Por: Alberto Juárez
Todos conocemos París de alguna manera: Tenemos claro que ahí está la Torre Eiffel, el Arco del Triunfo y la Catedral de Notre Dame. Todos conocemos a alguien que ya visitó París y todos conocemos a alguien que sueña con pisar París.
Aterricé en el aeropuerto Charles de Gaulle con la emoción y los miedos de quien comienza una nueva aventura. Mi primo me recibió y partimos en RER hacia la hermosa Cité Université, el lugar dónde vive y al que más tarde llamaría “hogar”.
Para vencer al jet lag decidí que mi primera caminata por París debía ser esa misma noche.
Caminamos desde Notre Dame hasta la Plaza de la Concordia y tomamos vino en el puente que lleva al museo de Orsay. El recorrido duró como máximo hora y media, tiempo suficiente para darme cuenta que nunca había estado en una ciudad tan hermosa.

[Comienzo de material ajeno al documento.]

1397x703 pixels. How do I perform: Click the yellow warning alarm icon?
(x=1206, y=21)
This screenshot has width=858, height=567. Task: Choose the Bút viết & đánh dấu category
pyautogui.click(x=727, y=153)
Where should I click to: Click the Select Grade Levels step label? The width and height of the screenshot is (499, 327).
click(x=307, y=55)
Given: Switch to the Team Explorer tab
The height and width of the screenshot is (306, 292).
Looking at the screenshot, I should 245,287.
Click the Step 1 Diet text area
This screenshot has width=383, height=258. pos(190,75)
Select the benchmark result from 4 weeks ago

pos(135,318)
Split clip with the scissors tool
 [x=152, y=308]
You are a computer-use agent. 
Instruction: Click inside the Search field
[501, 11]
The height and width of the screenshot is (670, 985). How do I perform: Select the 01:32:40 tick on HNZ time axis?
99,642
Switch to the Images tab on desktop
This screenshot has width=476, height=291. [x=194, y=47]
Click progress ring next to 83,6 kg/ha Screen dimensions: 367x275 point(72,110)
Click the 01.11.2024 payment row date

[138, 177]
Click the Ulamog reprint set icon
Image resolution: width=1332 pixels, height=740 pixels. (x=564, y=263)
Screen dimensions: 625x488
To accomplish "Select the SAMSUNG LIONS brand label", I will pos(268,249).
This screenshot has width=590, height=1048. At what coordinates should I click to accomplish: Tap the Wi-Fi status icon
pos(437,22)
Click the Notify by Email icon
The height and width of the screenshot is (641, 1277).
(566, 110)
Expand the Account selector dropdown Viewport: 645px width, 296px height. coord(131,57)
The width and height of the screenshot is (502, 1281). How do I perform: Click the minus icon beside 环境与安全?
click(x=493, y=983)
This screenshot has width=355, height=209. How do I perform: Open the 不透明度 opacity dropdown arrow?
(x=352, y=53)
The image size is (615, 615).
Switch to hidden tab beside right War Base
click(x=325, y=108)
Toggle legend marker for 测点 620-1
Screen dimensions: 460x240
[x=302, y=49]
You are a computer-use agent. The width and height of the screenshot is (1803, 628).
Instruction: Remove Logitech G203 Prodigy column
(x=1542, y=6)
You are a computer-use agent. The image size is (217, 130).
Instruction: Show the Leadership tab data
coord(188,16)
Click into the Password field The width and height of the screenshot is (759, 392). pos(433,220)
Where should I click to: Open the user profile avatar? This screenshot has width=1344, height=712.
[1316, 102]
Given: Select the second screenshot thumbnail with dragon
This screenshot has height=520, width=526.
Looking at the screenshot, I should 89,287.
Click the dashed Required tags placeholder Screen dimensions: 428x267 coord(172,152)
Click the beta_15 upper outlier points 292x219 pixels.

Al día siguiente mi primo ya no me acompañó, así que decidí realizar el mismo recorrido de la noche anterior teniendo como objetivo llegar a la súper conocida Torre Eiffel.
Entré por primera vez a Notre Dame y seguí a pie a través del río. Con cada paso reafirmaba que ni la foto más bonita del mundo retrataría objetivamente la belleza de París.
A punto de llegar a mi objetivo final y preguntándome constantemente si no estaba viviendo un maravilloso sueño, aparecieron las gitanas estafadoras y su molesta insistencia para recordarme que nada en esta vida es perfecto, ni siquiera París.
Cumplí mi objetivo de aquel día y conocí la Torre Eiffel, mucho más bonita en persona y con una muy agradable sorpresa para aquellos que admiren a los grandes científicos franceses.
Caminé también por la avenida Champs Élysées hasta llegar al Arco del Triunfo, y aunque mi felicidad no podía ser más grande, mis pies pedían a gritos un descanso, así que decidí regresar a la Cité. Uno de los mejores días de mi vida había terminado.
Mi estancia en París duró 6 días más. Conocí Versalles (¡MARAVILLOSO!), la fundación Louis Vuitton (un lugar nada turístico pero increíble), el Musée d’Orsay, el súper famoso Louvre (Vean los highlights, pero por favor no se pierda la sala de arte egipcio), la Ópera, el Panteón, la Madeleine, Sacré-Coeur, el jardín de Luxemburgo y la Santa Capilla.
Comí en “El 58”, uno de los restaurantes de la Torre Eiffel (¡DELICIOSO!), tuve un picnic, tomé el tram, me perdí en el metro y fui testigo de los problemas que aquejan a la ciudad: contaminación, plagas, desigualdad y la irresponsabilidad de algunos turistas.
Mi viaje a través de Europa continuó y para regresar a México tomé un vuelo de Roma a París. Al aterrizar me sentí seguro, cómodo y contento: Estaba en mi ciudad favorita. Estaba en casa.